As a teenager, I remember listening, watching, and wondering about the outcome of the Rodney King criminal trial. When the jury acquitted three of the four Los Angeles Police Department officers, and couldn’t determine guilt or innocence of the fourth officer, I felt anger, loss, and hopelessness. The riots that ensued in the greater Los Angeles area, although horrific, seemed justified in my teenage mind. A black man, savagely beaten by four white officers, all caught on candid camera. An injustice unpunished.
Flash forward to 2009. Two then-New York Police Department (NYPD) police officers were called to assist a taxi cab driver with a drunk female passenger. The police officers assisted the female to her apartment, and then one of them allegedly raped her, while the other stood guard. Last week, a jury acquitted both police officers of sexual misconduct and falsifying business records. This verdict comes on the heels of the International Monetary Fund’s then-Director Dominique Strauss-Kahn’s arrest and arraignment of committing several sex crimes towards a hotel maid.
As a lawyer representing sexual assault survivors in civil legal court, I have profound respect for the theoretical implications bolstering the legal system. Yet, in practical terms, the justice system seems unfair in sexual assault cases where, unlike in other cases, victims are met with profound skepticism by the trier of fact. Indeed, as one juror mentioned after the NYPD trial, the need for physical evidence that a rape occurred – which isn’t necessary in all criminal cases to reach the government’s burden of “beyond a reasonable doubt” – is often the linchpin.

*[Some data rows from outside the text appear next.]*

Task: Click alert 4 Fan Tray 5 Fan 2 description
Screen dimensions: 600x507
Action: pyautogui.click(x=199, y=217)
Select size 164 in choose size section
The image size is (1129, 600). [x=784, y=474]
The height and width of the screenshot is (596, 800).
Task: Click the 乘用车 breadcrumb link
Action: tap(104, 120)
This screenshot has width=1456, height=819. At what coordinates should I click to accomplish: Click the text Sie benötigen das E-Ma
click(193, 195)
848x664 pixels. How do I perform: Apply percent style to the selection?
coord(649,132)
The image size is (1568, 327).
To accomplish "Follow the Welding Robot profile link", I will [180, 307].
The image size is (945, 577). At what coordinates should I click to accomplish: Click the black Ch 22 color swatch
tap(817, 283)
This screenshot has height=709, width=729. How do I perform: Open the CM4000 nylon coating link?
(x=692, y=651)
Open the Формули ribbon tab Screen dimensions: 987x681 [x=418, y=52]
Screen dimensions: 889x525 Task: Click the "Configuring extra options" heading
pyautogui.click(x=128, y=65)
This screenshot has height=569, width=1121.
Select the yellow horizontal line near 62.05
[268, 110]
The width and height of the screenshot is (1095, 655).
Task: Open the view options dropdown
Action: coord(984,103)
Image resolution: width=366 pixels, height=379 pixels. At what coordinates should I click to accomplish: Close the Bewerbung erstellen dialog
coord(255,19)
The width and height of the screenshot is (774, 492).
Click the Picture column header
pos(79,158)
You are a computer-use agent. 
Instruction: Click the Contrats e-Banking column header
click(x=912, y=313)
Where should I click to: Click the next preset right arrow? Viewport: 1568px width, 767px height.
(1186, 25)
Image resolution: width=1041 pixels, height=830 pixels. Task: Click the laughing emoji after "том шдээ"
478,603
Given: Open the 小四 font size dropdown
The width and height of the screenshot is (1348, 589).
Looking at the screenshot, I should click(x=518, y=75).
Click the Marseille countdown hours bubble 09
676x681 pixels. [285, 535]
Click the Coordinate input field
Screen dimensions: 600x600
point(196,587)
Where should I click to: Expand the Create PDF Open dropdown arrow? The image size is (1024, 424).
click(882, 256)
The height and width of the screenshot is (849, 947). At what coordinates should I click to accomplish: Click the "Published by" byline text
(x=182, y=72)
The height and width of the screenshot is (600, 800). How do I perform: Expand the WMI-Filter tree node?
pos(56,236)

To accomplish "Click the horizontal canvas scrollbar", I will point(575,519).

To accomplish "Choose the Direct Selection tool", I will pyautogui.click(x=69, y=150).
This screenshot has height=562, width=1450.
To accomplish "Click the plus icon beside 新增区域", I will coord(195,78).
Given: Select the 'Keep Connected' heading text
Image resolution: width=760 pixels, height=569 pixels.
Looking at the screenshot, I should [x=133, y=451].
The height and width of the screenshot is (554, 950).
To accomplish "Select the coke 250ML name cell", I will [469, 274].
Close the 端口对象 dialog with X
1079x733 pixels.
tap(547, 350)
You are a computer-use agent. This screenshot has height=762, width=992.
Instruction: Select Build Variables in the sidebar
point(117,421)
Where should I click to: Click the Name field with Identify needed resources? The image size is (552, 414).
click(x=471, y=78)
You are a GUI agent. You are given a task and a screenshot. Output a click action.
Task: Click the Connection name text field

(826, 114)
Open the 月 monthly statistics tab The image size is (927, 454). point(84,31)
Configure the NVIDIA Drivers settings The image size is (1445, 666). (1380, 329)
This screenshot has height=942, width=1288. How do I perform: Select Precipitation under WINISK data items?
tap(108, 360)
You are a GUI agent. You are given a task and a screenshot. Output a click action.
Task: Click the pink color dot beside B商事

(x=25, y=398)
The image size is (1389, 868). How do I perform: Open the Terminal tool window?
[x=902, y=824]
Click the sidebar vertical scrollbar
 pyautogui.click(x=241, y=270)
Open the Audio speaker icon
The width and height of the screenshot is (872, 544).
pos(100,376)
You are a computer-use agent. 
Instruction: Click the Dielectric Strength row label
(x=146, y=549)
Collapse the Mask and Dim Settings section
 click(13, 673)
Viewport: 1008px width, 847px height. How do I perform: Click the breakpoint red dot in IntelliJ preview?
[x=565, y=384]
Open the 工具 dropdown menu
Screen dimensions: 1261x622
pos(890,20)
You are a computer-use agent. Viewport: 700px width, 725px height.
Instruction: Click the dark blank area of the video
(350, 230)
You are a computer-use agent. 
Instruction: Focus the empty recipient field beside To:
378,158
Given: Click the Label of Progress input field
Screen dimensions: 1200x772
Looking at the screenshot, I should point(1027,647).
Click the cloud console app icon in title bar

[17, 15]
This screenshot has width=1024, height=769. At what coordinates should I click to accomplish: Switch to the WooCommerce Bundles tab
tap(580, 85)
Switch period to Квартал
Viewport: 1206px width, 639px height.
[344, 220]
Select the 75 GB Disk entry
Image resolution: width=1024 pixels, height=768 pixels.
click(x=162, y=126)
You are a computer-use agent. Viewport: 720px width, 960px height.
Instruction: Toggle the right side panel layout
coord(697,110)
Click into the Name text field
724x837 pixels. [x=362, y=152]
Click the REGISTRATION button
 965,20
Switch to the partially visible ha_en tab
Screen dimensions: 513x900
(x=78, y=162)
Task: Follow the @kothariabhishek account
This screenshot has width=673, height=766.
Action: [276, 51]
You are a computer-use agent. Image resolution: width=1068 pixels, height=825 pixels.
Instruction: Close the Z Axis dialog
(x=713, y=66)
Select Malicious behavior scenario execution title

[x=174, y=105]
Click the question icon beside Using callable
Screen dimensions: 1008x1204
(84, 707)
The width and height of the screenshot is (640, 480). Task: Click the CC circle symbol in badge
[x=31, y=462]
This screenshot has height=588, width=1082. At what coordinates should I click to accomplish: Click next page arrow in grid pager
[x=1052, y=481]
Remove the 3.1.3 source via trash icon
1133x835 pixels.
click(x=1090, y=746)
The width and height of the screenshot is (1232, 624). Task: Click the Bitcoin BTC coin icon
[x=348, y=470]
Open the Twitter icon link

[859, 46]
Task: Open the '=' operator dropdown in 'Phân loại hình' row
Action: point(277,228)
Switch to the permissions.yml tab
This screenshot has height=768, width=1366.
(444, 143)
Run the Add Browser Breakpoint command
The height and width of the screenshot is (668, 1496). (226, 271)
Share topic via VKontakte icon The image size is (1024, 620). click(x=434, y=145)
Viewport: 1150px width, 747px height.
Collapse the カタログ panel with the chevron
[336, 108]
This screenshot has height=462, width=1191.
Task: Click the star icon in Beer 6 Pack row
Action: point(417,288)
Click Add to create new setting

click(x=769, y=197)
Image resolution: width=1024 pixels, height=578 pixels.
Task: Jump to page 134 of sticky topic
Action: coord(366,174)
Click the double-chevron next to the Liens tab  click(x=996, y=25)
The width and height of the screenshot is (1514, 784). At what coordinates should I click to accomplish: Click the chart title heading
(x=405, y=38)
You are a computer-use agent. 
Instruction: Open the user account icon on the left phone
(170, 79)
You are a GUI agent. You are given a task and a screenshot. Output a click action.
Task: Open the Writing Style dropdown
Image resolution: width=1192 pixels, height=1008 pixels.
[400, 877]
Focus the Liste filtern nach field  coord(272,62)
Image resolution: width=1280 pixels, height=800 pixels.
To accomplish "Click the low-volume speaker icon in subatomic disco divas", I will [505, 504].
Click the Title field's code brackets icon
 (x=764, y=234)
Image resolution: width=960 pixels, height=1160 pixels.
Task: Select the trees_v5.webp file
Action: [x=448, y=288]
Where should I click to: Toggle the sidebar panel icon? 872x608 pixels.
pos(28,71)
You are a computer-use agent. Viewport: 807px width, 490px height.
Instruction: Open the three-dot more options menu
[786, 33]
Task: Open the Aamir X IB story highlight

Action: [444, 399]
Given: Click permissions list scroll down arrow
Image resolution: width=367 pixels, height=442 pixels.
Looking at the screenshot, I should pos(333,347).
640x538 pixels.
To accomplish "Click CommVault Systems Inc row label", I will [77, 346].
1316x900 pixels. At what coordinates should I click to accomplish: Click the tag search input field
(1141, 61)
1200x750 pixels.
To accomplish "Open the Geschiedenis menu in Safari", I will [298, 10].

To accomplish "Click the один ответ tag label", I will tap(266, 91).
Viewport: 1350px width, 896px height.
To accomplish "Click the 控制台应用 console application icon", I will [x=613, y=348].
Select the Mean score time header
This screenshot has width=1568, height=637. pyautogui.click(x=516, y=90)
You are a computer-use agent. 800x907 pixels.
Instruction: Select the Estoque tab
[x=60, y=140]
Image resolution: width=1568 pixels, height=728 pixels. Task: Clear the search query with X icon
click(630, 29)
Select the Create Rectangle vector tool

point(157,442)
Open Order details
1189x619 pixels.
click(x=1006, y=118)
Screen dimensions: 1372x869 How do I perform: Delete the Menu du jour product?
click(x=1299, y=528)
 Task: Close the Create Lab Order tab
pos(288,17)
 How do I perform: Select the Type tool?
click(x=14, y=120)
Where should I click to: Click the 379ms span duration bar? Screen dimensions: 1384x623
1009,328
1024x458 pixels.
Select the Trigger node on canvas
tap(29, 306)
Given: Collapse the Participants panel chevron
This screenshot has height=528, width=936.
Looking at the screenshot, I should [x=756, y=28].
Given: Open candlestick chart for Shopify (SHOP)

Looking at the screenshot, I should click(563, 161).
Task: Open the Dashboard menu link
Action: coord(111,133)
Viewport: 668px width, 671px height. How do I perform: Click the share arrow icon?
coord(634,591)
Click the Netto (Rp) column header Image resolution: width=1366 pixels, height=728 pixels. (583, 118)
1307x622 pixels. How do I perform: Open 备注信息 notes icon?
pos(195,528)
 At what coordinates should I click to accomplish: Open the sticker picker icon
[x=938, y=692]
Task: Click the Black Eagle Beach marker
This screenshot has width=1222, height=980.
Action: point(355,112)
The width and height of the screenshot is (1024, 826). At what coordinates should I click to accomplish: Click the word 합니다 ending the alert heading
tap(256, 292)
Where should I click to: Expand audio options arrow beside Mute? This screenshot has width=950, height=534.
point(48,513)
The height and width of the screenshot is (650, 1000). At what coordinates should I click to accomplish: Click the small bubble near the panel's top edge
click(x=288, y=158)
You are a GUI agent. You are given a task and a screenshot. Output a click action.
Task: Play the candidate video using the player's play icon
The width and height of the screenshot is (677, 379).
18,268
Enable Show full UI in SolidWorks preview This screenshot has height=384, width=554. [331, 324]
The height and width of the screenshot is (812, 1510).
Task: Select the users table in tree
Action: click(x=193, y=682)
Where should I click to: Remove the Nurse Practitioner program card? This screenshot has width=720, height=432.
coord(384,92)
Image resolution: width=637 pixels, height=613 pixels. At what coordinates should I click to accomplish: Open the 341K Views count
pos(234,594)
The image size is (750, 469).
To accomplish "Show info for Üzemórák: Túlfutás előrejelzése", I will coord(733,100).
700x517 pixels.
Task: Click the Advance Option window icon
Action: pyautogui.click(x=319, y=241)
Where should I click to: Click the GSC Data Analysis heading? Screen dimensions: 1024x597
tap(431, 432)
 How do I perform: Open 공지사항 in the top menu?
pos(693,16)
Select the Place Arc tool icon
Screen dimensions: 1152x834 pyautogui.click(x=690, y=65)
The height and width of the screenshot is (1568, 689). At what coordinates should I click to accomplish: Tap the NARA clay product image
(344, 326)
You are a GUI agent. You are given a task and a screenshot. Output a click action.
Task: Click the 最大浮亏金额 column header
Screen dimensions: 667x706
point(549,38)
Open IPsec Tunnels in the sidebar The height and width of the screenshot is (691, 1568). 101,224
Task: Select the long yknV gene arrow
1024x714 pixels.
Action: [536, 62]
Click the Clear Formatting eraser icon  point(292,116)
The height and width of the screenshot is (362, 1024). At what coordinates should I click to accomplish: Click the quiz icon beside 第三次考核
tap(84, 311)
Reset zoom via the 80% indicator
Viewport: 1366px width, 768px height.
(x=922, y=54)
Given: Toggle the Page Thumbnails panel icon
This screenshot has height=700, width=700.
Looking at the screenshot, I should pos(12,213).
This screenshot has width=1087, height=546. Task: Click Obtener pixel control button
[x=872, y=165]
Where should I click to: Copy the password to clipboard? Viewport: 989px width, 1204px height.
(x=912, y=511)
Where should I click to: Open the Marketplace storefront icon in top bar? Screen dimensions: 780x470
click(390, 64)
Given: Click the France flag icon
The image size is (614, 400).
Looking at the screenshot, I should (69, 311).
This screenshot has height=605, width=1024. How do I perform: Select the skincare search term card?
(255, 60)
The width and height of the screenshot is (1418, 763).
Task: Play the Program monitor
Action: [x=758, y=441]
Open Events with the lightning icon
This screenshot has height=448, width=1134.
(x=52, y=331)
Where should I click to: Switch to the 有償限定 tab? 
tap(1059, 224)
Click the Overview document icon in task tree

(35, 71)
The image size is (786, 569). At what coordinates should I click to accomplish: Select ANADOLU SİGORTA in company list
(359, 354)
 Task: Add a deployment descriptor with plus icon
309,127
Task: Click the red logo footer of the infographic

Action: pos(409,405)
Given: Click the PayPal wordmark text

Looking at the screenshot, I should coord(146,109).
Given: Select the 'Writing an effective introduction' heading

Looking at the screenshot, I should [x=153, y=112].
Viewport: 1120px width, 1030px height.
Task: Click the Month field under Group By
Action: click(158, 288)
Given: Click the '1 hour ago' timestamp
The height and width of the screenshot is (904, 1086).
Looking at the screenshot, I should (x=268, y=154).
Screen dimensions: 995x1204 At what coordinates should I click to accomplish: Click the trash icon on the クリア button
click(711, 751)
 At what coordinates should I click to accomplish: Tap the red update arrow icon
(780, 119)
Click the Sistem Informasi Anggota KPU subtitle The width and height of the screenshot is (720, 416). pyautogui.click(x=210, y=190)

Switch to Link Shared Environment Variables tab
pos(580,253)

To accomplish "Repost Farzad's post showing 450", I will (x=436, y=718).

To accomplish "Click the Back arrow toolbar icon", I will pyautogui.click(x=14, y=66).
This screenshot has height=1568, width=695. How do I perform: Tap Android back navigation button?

What makes the Rodney King trial and the NYPD Rape trial interesting is a common thread: both victims were highly intoxicated. With the NYPD Rape trial, the questions were always “where is the DNA,” and “how can we believe a woman who doesn’t remember.” With King, the looming question was “is this a just way to act.”
To me, these are strikingly different questions to crimes where police abuse and power had similar lasting physical and emotional effects on the victims and the community at-large..
The acquittal of abusing a man, turned into race riots. It became a symbol of those in power versus those not in power, abuse of authority, police brutality, and historical implications of slavery.
The acquittal of raping a woman turned into social networking outrage, with change.org petition, Twitter and Facebook posts, a protest in front of NYC’s courthouse, and an attitude that this is another trial added to the long master list where the victim’s credibility was questioned and then destroyed, with the perpetrator walking away with nothing but a bruised ego.
Although I condemn riots and strongly believe in non-violence, I ask, where is our, female, feminist King-like response to this trial? Where are the boycotts, the outward anger and rage? Where are the speeches, the opinion pieces, and the gobbling of media airtime?
More importantly, where are the leaders of this movement who are willing to step forward and say enough is enough already?
Like the King trial shaped my understanding of the world, I wonder if and how the NYPD Rape trial is shaping the views of our youth.